▸ Action item: Given the records below, would you repeat exactly the lines that begin at the one containing "Ab in den Schnee: 9" and end at the one containing "Policies (506, 1479)", inclusive?

......

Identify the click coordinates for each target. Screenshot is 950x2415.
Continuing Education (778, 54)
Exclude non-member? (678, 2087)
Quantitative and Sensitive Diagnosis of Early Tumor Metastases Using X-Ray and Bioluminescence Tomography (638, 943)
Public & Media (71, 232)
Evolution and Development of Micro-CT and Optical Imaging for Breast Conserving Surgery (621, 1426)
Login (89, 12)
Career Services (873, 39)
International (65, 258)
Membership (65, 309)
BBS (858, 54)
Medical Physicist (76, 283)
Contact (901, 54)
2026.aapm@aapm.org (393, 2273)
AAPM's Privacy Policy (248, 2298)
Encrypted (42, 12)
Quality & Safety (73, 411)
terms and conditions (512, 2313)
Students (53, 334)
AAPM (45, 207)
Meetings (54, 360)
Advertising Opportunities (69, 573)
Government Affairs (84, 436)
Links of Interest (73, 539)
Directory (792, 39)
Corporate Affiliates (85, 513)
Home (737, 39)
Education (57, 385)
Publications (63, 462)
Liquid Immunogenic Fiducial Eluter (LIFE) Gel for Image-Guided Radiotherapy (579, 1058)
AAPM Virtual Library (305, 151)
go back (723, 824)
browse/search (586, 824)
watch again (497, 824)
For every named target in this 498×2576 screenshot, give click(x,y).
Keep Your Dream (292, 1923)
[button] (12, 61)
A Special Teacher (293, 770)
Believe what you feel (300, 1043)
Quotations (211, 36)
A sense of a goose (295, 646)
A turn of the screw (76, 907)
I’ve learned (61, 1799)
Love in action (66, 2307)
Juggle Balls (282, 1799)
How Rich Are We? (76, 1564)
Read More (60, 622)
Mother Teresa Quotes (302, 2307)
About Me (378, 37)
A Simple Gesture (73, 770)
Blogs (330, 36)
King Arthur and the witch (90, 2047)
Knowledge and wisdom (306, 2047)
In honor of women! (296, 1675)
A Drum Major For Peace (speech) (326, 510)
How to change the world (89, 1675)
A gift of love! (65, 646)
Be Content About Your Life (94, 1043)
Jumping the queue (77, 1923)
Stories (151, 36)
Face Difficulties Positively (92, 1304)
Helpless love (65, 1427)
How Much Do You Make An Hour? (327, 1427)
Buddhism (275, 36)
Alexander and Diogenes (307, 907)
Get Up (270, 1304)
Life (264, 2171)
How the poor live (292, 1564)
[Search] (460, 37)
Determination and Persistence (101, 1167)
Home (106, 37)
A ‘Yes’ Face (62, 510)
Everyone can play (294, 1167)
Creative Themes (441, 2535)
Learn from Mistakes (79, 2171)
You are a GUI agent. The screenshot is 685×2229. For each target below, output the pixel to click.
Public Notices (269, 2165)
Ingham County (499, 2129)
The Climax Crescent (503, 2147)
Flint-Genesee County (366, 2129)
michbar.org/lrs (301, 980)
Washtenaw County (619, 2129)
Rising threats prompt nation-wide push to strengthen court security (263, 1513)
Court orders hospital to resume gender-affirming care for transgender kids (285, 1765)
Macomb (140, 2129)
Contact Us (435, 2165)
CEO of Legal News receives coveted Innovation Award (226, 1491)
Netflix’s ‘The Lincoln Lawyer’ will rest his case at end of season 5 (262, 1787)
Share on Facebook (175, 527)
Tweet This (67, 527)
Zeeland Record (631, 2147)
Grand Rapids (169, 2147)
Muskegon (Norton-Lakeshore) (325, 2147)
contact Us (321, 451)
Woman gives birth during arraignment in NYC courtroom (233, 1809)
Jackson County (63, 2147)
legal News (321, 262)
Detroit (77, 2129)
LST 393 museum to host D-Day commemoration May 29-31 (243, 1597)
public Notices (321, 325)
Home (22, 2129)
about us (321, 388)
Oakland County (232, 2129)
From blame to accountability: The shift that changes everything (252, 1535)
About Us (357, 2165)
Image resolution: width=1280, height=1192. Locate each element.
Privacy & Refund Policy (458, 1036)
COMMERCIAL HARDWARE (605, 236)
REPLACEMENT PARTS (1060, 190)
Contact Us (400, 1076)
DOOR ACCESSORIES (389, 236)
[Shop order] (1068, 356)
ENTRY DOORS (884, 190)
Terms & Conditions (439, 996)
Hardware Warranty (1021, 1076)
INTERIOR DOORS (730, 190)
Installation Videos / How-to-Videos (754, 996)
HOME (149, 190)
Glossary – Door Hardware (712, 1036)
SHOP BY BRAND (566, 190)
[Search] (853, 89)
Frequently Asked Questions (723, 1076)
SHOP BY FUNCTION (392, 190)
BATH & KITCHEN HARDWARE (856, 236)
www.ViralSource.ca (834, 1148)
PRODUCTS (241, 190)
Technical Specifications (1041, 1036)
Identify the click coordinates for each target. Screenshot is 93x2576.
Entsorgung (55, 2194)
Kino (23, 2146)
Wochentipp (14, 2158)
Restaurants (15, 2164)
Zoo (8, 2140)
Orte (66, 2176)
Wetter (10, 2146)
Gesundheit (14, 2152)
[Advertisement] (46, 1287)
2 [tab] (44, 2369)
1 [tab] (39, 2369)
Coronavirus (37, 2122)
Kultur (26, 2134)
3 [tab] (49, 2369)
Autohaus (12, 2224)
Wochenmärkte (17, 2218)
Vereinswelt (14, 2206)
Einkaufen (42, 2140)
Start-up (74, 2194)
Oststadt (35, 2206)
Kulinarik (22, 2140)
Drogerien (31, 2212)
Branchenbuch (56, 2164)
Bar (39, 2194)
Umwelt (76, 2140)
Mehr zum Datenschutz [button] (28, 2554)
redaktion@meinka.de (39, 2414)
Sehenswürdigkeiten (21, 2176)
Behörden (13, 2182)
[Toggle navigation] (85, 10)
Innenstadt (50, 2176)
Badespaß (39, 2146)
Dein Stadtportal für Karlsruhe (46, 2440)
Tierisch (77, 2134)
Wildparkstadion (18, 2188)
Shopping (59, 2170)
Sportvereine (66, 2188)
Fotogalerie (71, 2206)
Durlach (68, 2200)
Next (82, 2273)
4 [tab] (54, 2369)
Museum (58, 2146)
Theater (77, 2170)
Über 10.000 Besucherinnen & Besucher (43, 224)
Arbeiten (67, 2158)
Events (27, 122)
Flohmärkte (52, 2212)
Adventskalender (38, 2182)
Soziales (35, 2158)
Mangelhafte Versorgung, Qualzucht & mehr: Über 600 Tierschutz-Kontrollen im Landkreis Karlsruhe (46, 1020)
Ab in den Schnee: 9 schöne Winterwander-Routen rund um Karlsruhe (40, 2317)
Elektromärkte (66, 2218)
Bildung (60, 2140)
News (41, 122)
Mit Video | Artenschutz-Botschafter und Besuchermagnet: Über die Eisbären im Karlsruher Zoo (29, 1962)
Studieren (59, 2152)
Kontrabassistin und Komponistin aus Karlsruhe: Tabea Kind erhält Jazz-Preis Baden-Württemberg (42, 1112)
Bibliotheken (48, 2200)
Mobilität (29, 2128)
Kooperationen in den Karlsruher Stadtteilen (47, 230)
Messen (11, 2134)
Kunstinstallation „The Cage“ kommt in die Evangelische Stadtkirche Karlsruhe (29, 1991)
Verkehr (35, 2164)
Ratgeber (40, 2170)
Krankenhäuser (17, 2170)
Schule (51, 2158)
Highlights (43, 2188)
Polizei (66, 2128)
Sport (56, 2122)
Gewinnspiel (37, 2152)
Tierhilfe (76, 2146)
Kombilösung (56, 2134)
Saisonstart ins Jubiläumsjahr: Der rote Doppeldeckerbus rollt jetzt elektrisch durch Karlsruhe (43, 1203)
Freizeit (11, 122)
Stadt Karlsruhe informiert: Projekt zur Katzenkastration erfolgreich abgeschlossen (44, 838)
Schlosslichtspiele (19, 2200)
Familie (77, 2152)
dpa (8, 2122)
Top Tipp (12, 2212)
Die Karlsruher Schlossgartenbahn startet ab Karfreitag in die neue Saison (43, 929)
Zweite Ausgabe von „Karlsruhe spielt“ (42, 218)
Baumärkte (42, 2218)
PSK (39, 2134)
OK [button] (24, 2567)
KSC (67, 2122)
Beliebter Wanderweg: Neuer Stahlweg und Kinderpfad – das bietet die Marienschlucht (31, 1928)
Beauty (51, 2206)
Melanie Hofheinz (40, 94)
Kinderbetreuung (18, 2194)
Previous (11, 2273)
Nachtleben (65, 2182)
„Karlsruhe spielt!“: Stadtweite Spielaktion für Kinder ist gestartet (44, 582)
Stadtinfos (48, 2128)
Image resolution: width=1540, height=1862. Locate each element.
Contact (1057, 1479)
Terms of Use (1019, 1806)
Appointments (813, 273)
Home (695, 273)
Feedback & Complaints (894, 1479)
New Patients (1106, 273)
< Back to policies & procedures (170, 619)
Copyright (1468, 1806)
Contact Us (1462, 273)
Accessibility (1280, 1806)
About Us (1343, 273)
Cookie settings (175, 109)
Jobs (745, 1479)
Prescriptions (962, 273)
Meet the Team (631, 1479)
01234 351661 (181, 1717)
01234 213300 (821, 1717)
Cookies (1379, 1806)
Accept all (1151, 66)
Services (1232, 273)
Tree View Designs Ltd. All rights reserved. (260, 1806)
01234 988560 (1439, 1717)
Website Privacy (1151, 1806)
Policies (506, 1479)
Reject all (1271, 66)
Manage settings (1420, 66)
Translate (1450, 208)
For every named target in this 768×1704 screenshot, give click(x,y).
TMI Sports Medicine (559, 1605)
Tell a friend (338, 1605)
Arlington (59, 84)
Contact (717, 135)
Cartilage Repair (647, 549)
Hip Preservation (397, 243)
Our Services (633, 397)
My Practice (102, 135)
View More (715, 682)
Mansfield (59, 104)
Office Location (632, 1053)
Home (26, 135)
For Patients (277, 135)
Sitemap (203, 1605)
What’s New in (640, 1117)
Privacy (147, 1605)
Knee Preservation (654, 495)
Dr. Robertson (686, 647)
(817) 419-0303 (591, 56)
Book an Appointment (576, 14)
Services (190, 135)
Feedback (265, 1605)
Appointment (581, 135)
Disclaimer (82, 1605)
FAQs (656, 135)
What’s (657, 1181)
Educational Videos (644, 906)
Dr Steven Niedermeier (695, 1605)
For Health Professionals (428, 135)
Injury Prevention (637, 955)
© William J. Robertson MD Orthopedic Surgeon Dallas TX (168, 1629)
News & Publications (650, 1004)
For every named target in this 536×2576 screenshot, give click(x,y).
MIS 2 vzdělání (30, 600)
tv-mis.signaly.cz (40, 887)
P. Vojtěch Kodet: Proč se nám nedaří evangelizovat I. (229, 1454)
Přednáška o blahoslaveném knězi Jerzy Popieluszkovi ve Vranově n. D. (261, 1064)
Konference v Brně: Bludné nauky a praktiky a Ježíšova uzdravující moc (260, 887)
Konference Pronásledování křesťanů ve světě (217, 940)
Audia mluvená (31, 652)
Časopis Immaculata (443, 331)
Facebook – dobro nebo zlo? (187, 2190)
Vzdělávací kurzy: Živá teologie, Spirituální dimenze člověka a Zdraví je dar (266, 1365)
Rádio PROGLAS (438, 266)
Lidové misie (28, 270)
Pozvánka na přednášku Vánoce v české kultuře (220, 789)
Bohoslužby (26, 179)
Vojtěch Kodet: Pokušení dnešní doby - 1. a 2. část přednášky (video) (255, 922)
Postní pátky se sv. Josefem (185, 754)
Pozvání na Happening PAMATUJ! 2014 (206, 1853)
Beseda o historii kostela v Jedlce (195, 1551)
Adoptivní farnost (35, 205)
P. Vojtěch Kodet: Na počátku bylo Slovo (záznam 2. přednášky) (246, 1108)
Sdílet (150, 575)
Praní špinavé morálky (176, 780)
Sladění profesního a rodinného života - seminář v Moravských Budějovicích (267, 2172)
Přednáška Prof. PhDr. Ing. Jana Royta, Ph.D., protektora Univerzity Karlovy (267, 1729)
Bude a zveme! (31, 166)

......

▸ Result:
Ab in den Schnee: 9 schöne Winterwander-Routen rund um Karlsruhe (40, 2317)
Elektromärkte (66, 2218)
Bildung (60, 2140)
News (41, 122)
Mit Video | Artenschutz-Botschafter und Besuchermagnet: Über die Eisbären im Karlsruher Zoo (29, 1962)
Studieren (59, 2152)
Kontrabassistin und Komponistin aus Karlsruhe: Tabea Kind erhält Jazz-Preis Baden-Württemberg (42, 1112)
Bibliotheken (48, 2200)
Mobilität (29, 2128)
Kooperationen in den Karlsruher Stadtteilen (47, 230)
Messen (11, 2134)
Kunstinstallation „The Cage“ kommt in die Evangelische Stadtkirche Karlsruhe (29, 1991)
Verkehr (35, 2164)
Ratgeber (40, 2170)
Krankenhäuser (17, 2170)
Schule (51, 2158)
Highlights (43, 2188)
Polizei (66, 2128)
Sport (56, 2122)
Gewinnspiel (37, 2152)
Tierhilfe (76, 2146)
Kombilösung (56, 2134)
Saisonstart ins Jubiläumsjahr: Der rote Doppeldeckerbus rollt jetzt elektrisch durch Karlsruhe (43, 1203)
Freizeit (11, 122)
Stadt Karlsruhe informiert: Projekt zur Katzenkastration erfolgreich abgeschlossen (44, 838)
Schlosslichtspiele (19, 2200)
Familie (77, 2152)
dpa (8, 2122)
Top Tipp (12, 2212)
Die Karlsruher Schlossgartenbahn startet ab Karfreitag in die neue Saison (43, 929)
Zweite Ausgabe von „Karlsruhe spielt“ (42, 218)
Baumärkte (42, 2218)
PSK (39, 2134)
OK [button] (24, 2567)
KSC (67, 2122)
Beliebter Wanderweg: Neuer Stahlweg und Kinderpfad – das bietet die Marienschlucht (31, 1928)
Beauty (51, 2206)
Melanie Hofheinz (40, 94)
Kinderbetreuung (18, 2194)
Previous (11, 2273)
Nachtleben (65, 2182)
„Karlsruhe spielt!“: Stadtweite Spielaktion für Kinder ist gestartet (44, 582)
Stadtinfos (48, 2128)
Image resolution: width=1540, height=1862. Locate each element.
Contact (1057, 1479)
Terms of Use (1019, 1806)
Appointments (813, 273)
Home (695, 273)
Feedback & Complaints (894, 1479)
New Patients (1106, 273)
< Back to policies & procedures (170, 619)
Copyright (1468, 1806)
Contact Us (1462, 273)
Accessibility (1280, 1806)
About Us (1343, 273)
Cookie settings (175, 109)
Jobs (745, 1479)
Prescriptions (962, 273)
Meet the Team (631, 1479)
01234 351661 (181, 1717)
01234 213300 (821, 1717)
Cookies (1379, 1806)
Accept all (1151, 66)
Services (1232, 273)
Tree View Designs Ltd. All rights reserved. (260, 1806)
01234 988560 (1439, 1717)
Website Privacy (1151, 1806)
Policies (506, 1479)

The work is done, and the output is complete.